__WORK ITEM__: Give back, word for word, the lines in the listing below from the one holding "Like 如若初见's comment with thumbs-up" down to the one holding "Collapse the Misc", both ends included.

__RECORDS PROVIDED__:
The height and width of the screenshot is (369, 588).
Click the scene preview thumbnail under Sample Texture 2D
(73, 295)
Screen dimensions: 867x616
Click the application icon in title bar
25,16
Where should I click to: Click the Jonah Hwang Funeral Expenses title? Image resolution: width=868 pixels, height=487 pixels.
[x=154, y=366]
--
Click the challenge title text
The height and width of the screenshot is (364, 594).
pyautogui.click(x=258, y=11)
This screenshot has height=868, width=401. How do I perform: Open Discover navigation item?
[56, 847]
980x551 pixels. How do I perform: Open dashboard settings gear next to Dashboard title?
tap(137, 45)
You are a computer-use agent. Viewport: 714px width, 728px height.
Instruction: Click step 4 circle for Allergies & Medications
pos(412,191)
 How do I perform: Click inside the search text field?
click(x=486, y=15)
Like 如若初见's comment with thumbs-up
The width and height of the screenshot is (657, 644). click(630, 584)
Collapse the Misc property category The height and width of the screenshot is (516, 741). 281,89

__ANSWER SECTION__:
Like 如若初见's comment with thumbs-up
The width and height of the screenshot is (657, 644). click(630, 584)
Collapse the Misc property category The height and width of the screenshot is (516, 741). 281,89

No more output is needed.